* Exercice à faire: Renvoyez sans rien changer les lignes qui vont de celle contenant « Download the PDF » jusqu'à celle contenant « Action: tap(42, 86) », cette dernière incluse.

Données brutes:
- - - - - - -

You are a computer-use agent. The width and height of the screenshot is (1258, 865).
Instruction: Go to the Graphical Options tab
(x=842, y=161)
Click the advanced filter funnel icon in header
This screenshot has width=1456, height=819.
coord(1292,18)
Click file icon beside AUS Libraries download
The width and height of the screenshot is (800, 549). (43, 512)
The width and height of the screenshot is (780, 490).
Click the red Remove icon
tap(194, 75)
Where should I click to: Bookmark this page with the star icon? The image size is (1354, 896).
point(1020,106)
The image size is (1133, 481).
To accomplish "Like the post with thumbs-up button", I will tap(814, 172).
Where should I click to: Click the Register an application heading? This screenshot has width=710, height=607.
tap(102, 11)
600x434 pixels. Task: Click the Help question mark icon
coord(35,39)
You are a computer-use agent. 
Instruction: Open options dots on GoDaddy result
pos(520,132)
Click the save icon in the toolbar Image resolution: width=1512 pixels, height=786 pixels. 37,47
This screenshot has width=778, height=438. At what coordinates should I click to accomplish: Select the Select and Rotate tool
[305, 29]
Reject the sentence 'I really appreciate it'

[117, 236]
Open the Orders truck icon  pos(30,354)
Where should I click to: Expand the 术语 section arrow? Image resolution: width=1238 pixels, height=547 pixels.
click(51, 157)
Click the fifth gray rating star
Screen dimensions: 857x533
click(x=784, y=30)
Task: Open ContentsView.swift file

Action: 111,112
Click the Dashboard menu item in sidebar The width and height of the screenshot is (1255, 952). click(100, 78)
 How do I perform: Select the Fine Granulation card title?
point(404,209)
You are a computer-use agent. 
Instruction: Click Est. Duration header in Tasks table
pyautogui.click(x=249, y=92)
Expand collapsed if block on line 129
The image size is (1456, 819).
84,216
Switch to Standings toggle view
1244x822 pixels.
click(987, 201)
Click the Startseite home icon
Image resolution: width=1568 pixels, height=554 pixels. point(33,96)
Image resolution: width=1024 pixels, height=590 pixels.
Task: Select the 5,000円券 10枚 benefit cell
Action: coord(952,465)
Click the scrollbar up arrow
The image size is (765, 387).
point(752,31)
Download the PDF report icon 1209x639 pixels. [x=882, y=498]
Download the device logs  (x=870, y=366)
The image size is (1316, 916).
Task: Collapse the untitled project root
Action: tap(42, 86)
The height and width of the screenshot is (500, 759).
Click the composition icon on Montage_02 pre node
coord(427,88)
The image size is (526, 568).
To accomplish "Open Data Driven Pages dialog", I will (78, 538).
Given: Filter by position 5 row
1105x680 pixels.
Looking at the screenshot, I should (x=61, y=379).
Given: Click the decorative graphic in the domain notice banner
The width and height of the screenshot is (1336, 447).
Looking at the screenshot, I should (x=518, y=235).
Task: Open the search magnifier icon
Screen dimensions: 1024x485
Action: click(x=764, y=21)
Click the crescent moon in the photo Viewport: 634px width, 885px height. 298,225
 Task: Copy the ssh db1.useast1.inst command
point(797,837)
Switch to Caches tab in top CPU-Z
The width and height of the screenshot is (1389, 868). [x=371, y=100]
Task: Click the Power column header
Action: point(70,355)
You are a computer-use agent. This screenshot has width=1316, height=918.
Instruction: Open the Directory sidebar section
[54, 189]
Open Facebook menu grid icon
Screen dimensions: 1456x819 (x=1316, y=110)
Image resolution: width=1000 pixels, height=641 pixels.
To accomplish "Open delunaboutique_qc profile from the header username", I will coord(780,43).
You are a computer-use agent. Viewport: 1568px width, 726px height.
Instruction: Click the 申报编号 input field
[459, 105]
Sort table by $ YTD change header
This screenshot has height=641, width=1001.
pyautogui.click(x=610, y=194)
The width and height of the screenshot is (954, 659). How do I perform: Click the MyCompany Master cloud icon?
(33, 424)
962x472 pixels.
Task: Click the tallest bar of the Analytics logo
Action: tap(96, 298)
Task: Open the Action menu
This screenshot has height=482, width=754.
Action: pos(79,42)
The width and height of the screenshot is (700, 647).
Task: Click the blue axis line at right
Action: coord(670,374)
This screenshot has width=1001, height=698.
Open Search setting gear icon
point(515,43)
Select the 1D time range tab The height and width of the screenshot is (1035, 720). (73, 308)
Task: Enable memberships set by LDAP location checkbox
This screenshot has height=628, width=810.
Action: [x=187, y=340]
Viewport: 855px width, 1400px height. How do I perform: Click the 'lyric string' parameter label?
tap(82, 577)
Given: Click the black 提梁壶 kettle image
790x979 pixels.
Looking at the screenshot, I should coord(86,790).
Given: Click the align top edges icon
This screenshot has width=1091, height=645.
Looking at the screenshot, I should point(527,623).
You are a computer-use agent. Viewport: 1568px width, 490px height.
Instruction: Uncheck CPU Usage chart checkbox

- - - - - - -

* Solution proposée:
Download the PDF report icon 1209x639 pixels. [x=882, y=498]
Download the device logs  (x=870, y=366)
The image size is (1316, 916).
Task: Collapse the untitled project root
Action: tap(42, 86)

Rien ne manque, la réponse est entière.